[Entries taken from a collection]
··········

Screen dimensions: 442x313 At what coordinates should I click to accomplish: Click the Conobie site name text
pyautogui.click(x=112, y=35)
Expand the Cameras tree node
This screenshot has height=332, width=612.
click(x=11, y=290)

··········

What the task asks - The full set of entries has to be duplicated precisely.

Task answer -
Screen dimensions: 442x313 At what coordinates should I click to accomplish: Click the Conobie site name text
pyautogui.click(x=112, y=35)
Expand the Cameras tree node
This screenshot has height=332, width=612.
click(x=11, y=290)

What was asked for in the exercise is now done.